Leaders of Iran’s ultra-hardliner Paydari (Steadfastness) Party have been conspicuously silent about the war in Gaza despite being vocal about domestic issues.
The secretary general of the party, Sadegh Mahsouli, and the chairman of the party’s central council, Morteza Aghatehrani, have not made any public comments about the war raging in the Middle East. Considering that they are close allies with many top officers of the Revolutionary Guard, the reason for their silence remains a mystery.
The Paydari party has its tentacles in all government institutions including the parliament where their members form a very influential minority that often takes a leading role amid the weak presence of established conservative and reformist parties.
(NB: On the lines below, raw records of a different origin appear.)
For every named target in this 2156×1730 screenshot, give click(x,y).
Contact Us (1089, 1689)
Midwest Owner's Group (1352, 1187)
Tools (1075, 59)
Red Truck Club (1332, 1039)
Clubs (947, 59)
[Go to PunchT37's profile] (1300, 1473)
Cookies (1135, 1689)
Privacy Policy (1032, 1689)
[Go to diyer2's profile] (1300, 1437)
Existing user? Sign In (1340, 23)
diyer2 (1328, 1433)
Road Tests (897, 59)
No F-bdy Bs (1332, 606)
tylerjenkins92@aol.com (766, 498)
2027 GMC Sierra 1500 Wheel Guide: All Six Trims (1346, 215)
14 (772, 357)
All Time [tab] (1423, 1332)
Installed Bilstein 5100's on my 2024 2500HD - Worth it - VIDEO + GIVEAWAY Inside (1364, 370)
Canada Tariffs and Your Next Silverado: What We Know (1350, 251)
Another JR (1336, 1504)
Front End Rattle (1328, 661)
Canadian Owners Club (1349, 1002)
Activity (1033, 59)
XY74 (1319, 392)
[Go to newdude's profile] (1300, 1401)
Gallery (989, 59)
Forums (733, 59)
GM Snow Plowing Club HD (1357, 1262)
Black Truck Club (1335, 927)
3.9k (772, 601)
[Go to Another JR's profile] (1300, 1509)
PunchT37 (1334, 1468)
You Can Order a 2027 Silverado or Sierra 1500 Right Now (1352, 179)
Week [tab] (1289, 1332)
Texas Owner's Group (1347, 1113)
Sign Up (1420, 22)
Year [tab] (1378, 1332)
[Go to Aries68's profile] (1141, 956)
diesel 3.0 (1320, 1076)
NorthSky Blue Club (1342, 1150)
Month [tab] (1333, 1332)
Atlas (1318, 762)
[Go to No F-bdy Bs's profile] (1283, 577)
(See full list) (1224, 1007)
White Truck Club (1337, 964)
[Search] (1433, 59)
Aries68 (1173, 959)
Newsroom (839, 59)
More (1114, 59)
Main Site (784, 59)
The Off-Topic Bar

Paydari, which has always expressed maximum hostility towards Israel, however, in a statement earlier this month called the Hamas attack on Israel a “triumphant” operation and congratulated the “Palestinian resistance groups’ command”.
Mahsouli and Aghatehrani’s silence is particularly notable, as many other politicians -- including reformists such as the former President Mohammad Khatami whose rhetoric against Israel is generally very mild in comparison with hardliners -- have extensively condemned Israel in the past two weeks.
Mahsouli, a former Revolutionary Guard officer and a business tycoon who served in the government of the hardliner President Mahmoud Ahmadinejad as minister of interior and minister of welfare and social security, has been the party’s leader in the past three years.
Many believe Mahsouli, then interior minister, was the man behind the alleged rigging of the 2009 elections which secured a second term for the incumbent Mahmoud Ahmadinejad. He is among the officials of the Islamic Republic designated by the European Union.
Aghatehrani who is the chairman of the parliament’s cultural committee this week spoke to the media about the upcoming elections of the parliament and Assembly of Experts in March.
The Assembly, a constitutional body, is tasked with selecting the Islamic Republic’s next supreme leader. Reformists allege the party is planning to manipulate the assembly’s elections to suit its own interests.
Aghatehrani is known for having been a protégé of Ayatollah Mohhammad-Taqi Mesbah-Yazdi. The sixty-six-year-old cleric studied at Canada’s McGill; a university very popular with Mesbah-Yazdi’s circle in the early 1990s.
Aghatehrani then obtained a US Green Card while studying for a PhD in Middle East Studies at the State University of New York at Binghampton. There, he founded the Islamic Institute of New York and Razi Islamic school in Woodside.
Aghatehrani returned to Iran and to Mesbah-Yazdi’s famous Imam Khomeini Institute, a seminary in Qom, in 2004. A year later when Ahmadinejad was first elected to presidency, Aghatehrani was invited to join his government as the cabinet’s “ethics teacher”.
The party, and Aghatehrani as a lawmaker, are said to be behind a drive to purge government institutions of all rival factions and “Islamization” of the Iranian society including imposing tighter control on universities and other educational institutions, strict enforcement of compulsory hijab, and controlling the media and the cyberspace.
The drive to establish Paydari’s monopoly in the government and higher education came to be known as “the purification project.” Former parliament speaker and moderate conservative Ali Larijani, who among others oppose hardliners and are seen as centrists in Iranian politics, coined the term in May indirectly attacking the Paydari.
Paydari members had circulated a rumor that Larijani was trying to head an electoral block for the March parliamentary elections. “There is no talk about the elections or a nationwide slate, nor is there any consultation with other [political groups]. Therefore, the purification [-seeking] current need not worry,” Larijani responded in a brief letter and added that his ultra-hardliner rivals who blocked him from running in the presidential elections of 2020 could not expect to “create fake rivalry” and interest in the parliamentary elections.